• [PAGE TEXT]
● ● ● ● ● ● ●
How Storage Works in a Kubernetes Container Cluster

Organizations worldwide are undergoing a shift from traditional, legacy applications to a more modern approach, including cloud-native microservices. The technology making this shift possible is containers. Kubernetes is the defacto standard for container orchestration and is helping to drive the significant push to containerized infrastructure.

One of the struggles that many find as they move to containerized workloads is understanding the differences in container architecture compared to virtual machines. Let’s look at Kubernetes container storage and detail the differences between ephemeral and persistent storage, use cases, and implementation.

What is Kubernetes?

Before diving into the storage concepts mentioned, let’s take a step back and understand Kubernetes, why it is essential to containerized workloads, and how businesses are using it today. Kubernetes is an open-source platform developed by Google to manage and orchestrate container workloads.

It also allows businesses to automate and configure their containerized workloads using a declarative model. It means your automation or configuration management code declares how the workloads should look and brings the environment in line with this desired state.

Kubernetes helps to solve the problem of making containers highly available. Going back in time, as organizations started to move to use containers, there was no mechanism to ensure a specific container was highly available if the container host failed. Similar to how hypervisors today protect virtual machine workloads in a hypervisor cluster, containers need the same type of protection preventing a single point of failure.
● ● ● ● ● ● ●
• [EXCERPTED RECORDS]
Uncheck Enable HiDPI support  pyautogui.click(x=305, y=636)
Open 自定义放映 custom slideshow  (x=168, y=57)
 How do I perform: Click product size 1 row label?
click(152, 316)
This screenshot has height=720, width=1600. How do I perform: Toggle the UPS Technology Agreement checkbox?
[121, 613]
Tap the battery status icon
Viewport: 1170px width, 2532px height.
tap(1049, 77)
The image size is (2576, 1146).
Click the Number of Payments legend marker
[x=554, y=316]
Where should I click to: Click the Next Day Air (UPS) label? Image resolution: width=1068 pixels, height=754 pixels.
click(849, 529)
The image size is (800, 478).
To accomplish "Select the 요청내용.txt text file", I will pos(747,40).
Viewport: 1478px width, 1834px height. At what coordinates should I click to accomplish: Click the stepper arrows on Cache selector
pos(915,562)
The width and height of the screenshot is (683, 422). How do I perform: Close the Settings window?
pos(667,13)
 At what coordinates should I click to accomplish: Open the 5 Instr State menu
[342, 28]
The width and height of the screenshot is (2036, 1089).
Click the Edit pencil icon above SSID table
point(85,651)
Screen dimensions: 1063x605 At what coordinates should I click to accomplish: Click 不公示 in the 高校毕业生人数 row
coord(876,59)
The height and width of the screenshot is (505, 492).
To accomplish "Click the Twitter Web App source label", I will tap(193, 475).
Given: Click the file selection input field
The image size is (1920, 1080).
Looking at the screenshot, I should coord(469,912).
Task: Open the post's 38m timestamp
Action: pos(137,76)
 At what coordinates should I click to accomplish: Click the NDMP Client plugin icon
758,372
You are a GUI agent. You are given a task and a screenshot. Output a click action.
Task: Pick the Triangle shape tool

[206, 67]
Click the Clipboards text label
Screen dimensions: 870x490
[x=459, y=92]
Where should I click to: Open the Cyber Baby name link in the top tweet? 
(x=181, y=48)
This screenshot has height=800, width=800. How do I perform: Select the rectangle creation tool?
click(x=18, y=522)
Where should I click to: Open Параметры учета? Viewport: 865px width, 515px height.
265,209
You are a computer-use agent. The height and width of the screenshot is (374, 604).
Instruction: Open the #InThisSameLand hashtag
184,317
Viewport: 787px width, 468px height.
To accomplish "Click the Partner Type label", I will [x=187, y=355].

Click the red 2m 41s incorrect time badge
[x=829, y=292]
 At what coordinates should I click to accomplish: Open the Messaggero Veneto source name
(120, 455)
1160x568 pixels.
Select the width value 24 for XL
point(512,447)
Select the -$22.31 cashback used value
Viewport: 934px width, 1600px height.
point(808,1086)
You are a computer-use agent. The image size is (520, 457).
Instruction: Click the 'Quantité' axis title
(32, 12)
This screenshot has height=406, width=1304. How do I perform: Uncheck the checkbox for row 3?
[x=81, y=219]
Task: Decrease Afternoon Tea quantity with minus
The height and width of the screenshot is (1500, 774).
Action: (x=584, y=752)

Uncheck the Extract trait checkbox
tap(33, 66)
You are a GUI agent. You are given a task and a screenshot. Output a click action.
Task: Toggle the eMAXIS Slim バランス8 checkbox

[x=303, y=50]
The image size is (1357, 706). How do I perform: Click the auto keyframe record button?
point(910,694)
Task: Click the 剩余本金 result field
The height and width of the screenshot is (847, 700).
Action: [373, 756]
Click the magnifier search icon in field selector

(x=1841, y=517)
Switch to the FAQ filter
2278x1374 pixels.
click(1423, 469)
● ● ● ● ● ● ●
• [SET EXERCISE 1] In the Kubernetes storage article, rewrite everything from "It also allows" down to "this desired state.", replacing "declarative model" with "desired-state model".
• [SET EXERCISE 2] According to the Kubernetes storage article, who developed Kubernetes?

• [WRITTEN ANSWER 1]
It also allows businesses to automate and configure their containerized workloads using a desired-state model. It means your automation or configuration management code declares how the workloads should look and brings the environment in line with this desired state.

• [WRITTEN ANSWER 2] Google